>>

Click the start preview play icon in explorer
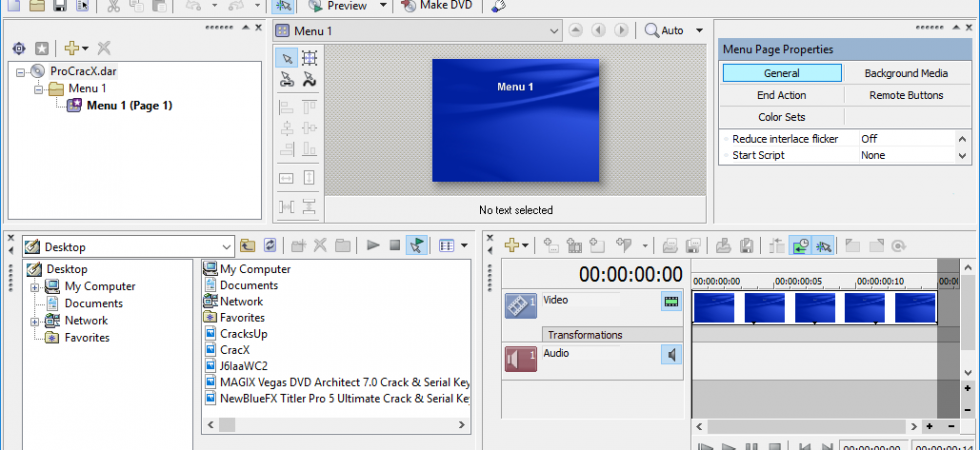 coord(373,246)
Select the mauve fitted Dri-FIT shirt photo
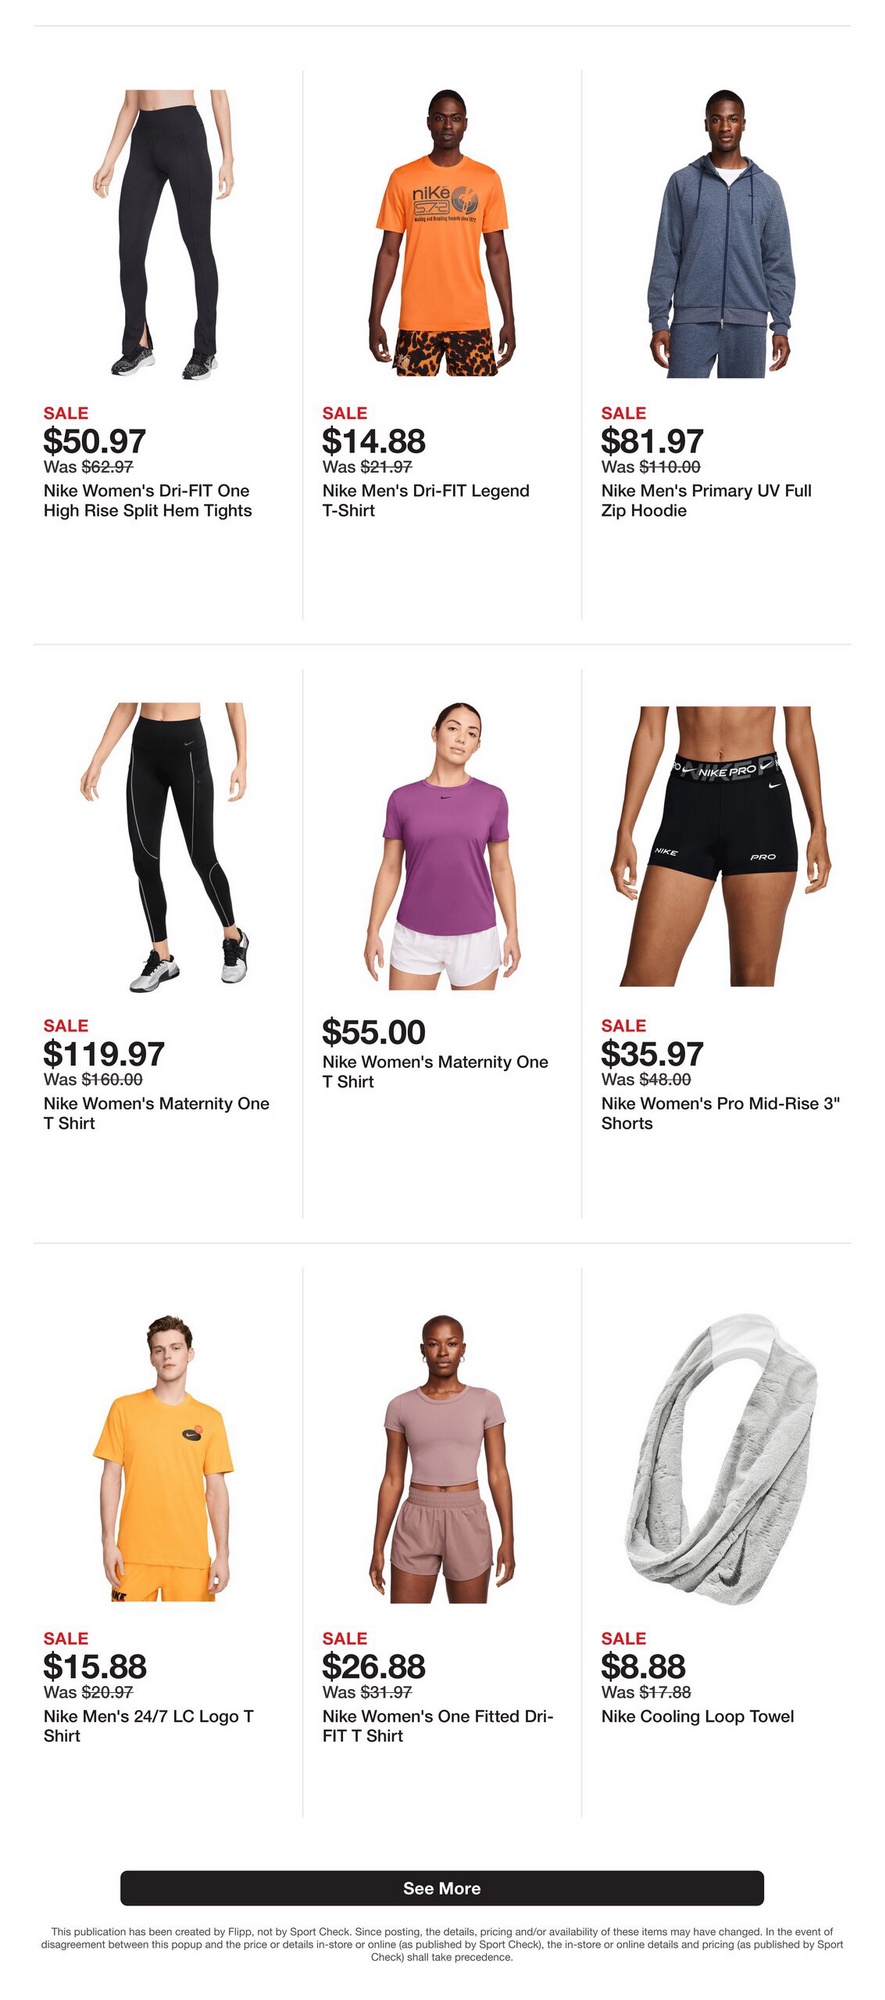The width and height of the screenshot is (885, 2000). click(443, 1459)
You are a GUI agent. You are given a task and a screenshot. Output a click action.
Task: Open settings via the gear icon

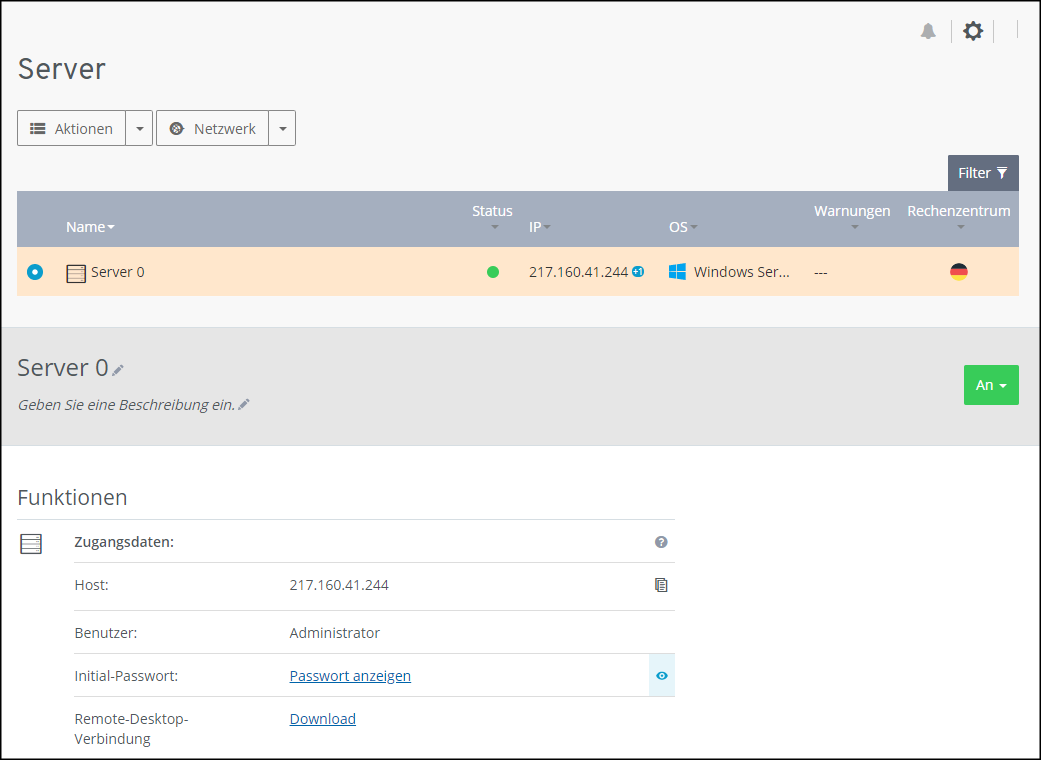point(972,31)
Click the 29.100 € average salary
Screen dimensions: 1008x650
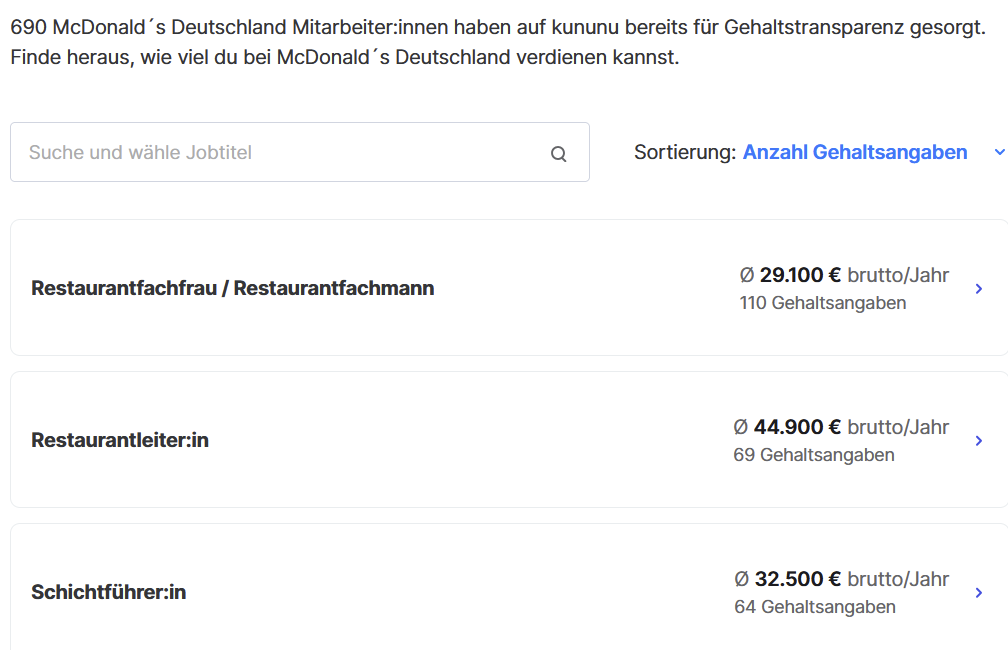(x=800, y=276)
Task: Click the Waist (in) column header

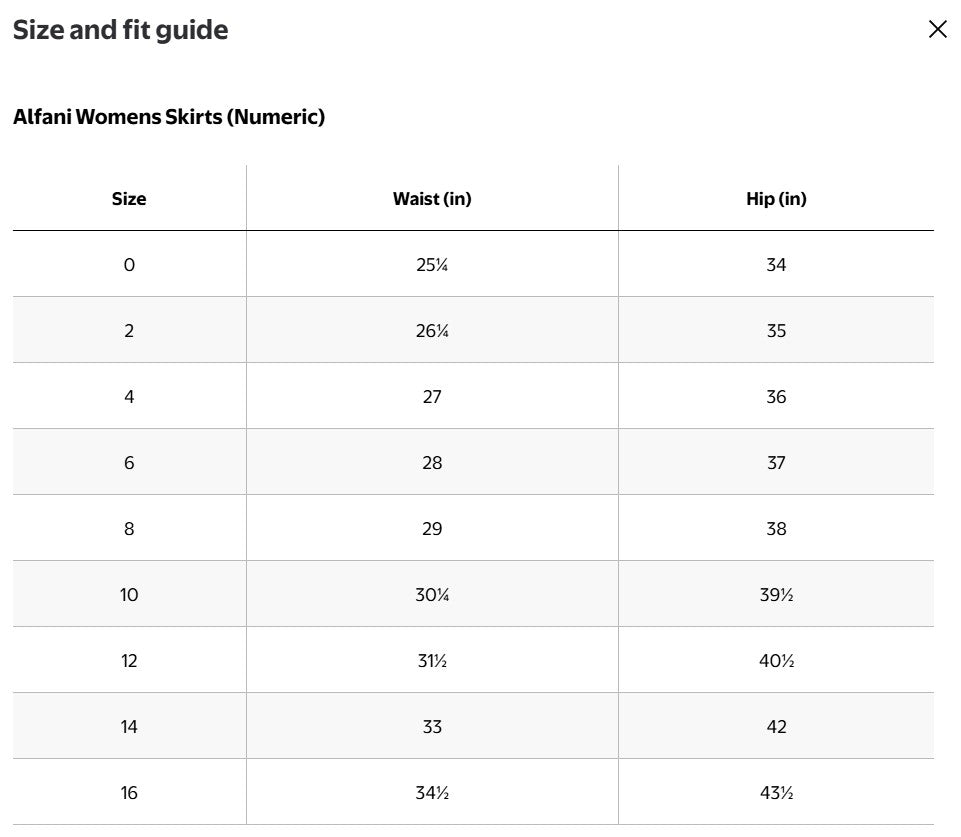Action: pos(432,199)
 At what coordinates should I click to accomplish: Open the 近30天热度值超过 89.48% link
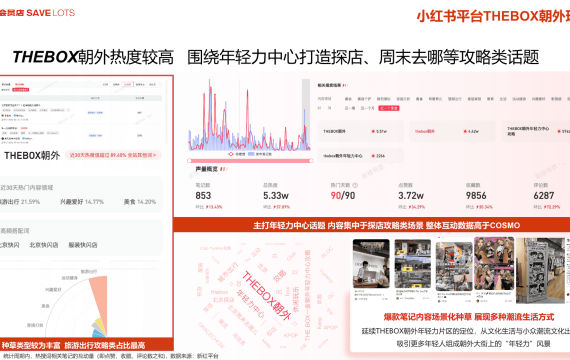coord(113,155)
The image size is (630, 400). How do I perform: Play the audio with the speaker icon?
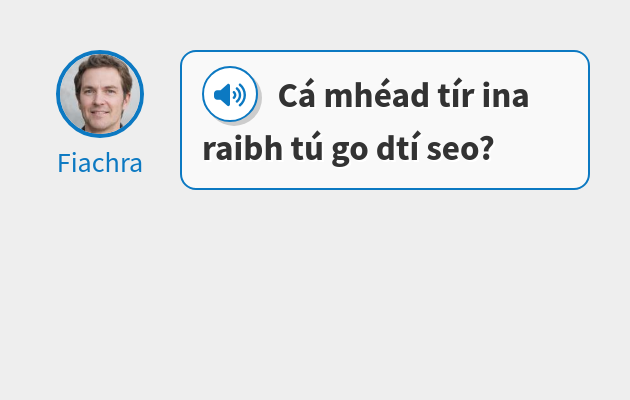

<<

Starting at the line with "Select the mauve fitted Dri-FIT shirt photo", output each line through the final one of the listing above, and nothing else. Pictures are to be left out.

Select the mauve fitted Dri-FIT shirt photo
The width and height of the screenshot is (885, 2000). click(443, 1459)
You are a GUI agent. You are given a task and a screenshot. Output a click action.
Task: Open settings via the gear icon

point(972,31)
Click the 29.100 € average salary
Screen dimensions: 1008x650
(x=800, y=276)
Task: Click the Waist (in) column header

Action: pos(432,199)
 At what coordinates should I click to accomplish: Open the 近30天热度值超过 89.48% link
coord(113,155)
The image size is (630, 400). How do I perform: Play the audio with the speaker icon?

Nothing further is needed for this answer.